**CONSIGNE:** Poursuivez l'extrait du débat parlementaire sur la loi électorale en reprenant après sa dernière intervention.

═══ TEXTE FOURNI ═══

M. Perrault: Vous avez raison, ce n'est pas un retour aux règles normales en ce qui concerne la loi électorale. Il y a retour aux règles normales pour les autres lois qui entrent en vigueur le jour de la sanction royale. Sinon, en vertu des règles normales qui régissent les élections, il faudrait six mois de plus.

Le sénateur Andreychuk: Pour répondre à la seconde question, si cette mesure est adoptée, le directeur général des élections est obligé de réexaminer le cas de tous les partis — les partis qui sont déjà enregistrés, ceux qui ont fait une demande et qui n'ont pas été enregistrés et certains dont la demande est encore à l'étude. Il y a donc trois catégories. Le directeur général des élections ne devrait-il pas immédiatement déterminer si tous les partis sont conformes à la nouvelle loi? Il a en effet l'obligation de déterminer s'il s'agit bien de partis politiques aux termes de la définition, si effectivement ces partis présentent des candidats et s'ils se conforment à tous les autres critères proposés dans le projet de loi, c'est ce que je dirais.

═══ ENREGISTREMENTS FOURNIS ═══

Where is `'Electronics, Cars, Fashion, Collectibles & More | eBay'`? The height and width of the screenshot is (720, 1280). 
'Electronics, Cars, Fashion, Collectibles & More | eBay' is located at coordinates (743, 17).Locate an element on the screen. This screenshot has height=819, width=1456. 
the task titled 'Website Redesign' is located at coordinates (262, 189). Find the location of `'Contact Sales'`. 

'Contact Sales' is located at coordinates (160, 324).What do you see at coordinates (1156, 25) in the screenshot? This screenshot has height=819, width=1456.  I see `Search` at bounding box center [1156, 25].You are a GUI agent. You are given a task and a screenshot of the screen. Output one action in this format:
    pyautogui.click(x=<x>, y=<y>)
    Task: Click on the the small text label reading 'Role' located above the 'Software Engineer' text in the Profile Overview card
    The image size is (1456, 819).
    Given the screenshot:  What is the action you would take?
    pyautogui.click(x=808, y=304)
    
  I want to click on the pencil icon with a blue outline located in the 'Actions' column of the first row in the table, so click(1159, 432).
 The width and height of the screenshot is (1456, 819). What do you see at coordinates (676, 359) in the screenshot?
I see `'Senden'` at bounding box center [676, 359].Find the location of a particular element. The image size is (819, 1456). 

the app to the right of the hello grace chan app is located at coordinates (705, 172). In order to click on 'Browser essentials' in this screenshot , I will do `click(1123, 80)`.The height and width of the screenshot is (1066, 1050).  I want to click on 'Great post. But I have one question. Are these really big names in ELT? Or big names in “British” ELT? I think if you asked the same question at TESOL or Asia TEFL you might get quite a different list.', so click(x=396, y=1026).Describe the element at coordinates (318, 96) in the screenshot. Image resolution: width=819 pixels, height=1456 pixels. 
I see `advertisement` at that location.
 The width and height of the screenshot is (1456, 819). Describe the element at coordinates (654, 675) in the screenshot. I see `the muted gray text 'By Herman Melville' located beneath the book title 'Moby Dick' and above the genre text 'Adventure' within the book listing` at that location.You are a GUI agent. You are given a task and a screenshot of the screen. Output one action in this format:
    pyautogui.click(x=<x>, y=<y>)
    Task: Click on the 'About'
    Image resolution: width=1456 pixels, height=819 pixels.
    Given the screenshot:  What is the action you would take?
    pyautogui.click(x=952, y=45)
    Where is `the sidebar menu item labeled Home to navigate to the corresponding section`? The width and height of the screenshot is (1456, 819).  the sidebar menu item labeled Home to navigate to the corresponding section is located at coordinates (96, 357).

═══

**RÉPONSE:**
En d'autres termes, ne faudrait-il pas procéder à une analyse? Si un parti n'est pas conforme selon la nouvelle loi, il faudrait alors commencer les procédures en radiation.

M. Perrault: L'article 26 du projet de loi prévoit une transition de six mois pour les partis existants, les partis enregistrés et les partis admissibles.

M. Zaluski: Ils ont donc six mois pour se conformer aux nouvelles dispositions de la loi qui serait ainsi entrée en vigueur.

M. Perrault: Le jour de l'entrée en vigueur, ces partis ne disparaissent pas automatiquement du système.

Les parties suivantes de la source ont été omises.